TASK DESCRIPTION. Please reproduce the stretch of the Whitney Rose biography from "- Occupations: Television" through "businesswoman (born 1986)", word for word.

QUOTED PASSAGE.
-=-=-

- Born: Whitney JoAnne Lesh September 25, 1986 (age 39)
- Education: Saint Mary's College of California (BBA)
- Occupations: Television personality; entrepreneur;
- Known for: The Real Housewives of Salt Lake City
- Spouse(s): Samuel Burgess ​ ​(m. 2007, divorced)​ Justin Rose ​(m. 2009)​
- Children: 2
- Relatives: Heather Gay (third cousin)

= Whitney Rose (TV personality) =

American television personality and businesswoman (born 1986)

Whitney JoAnne Rose ( Lesh; born September 25, 1986) is an American television personality and businesswoman. She is best known as an original cast member of the Bravo reality television series The Real Housewives of Salt Lake City, in which she has starred since 2020.

==Early life==
Rose was born to Steve and Jolene Lesh. She has three half-siblings and is a third cousin of Heather Gay, her The Real Housewives of Salt Lake City costar. She is also a descendant of Shadrach Roundy, who worked as a bodyguard for Joseph Smith. She attended Saint Mary's College of California, graduating in 2016.

==Career==
Before joining The Real Housewives of Salt Lake City, Rose worked at Nu Skin Enterprises, where she met her second husband, Justin Rose. She was also an account manager at InVision Communications, a direct sales company. She joined The Real Housewives of Salt Lake City after meeting with the show's producers in 2019. Initially, she and cousin Heather Gay did not know they were filming a The Real Housewives installment; they were only aware that they were filming a reality show about the "new Utah". In 2023, she was featured in the third season of The Real Housewives Ultimate Girls Trip.

-=-=-

RAW DATA.
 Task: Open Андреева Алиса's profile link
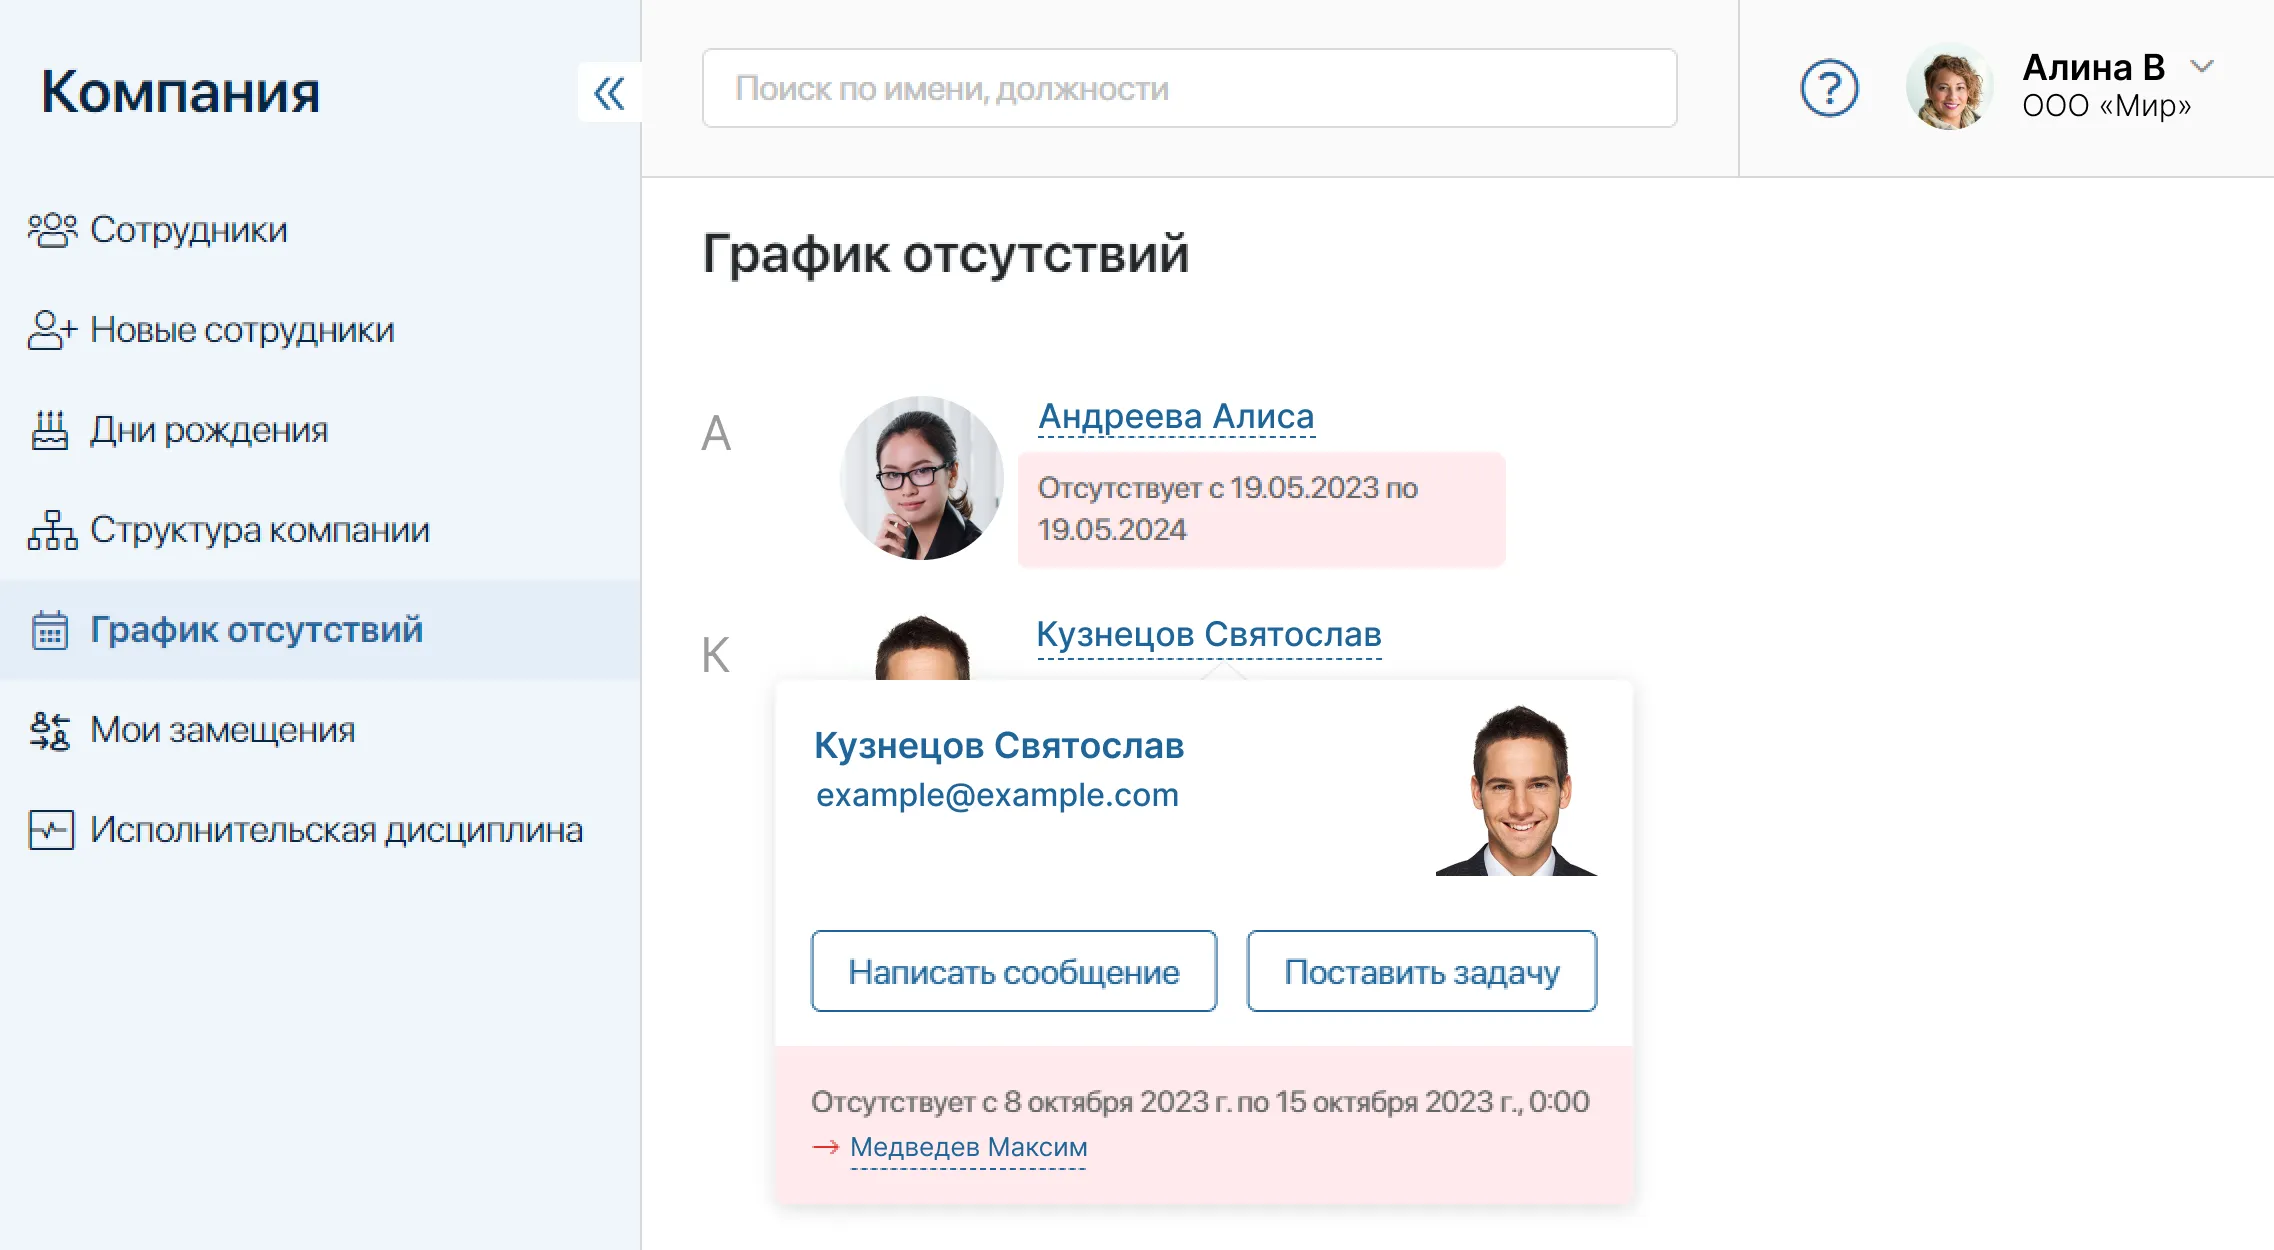pos(1177,416)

-=-=-

EXPECTED OUTPUT.
- Occupations: Television personality; entrepreneur;
- Known for: The Real Housewives of Salt Lake City
- Spouse(s): Samuel Burgess ​ ​(m. 2007, divorced)​ Justin Rose ​(m. 2009)​
- Children: 2
- Relatives: Heather Gay (third cousin)

= Whitney Rose (TV personality) =

American television personality and businesswoman (born 1986)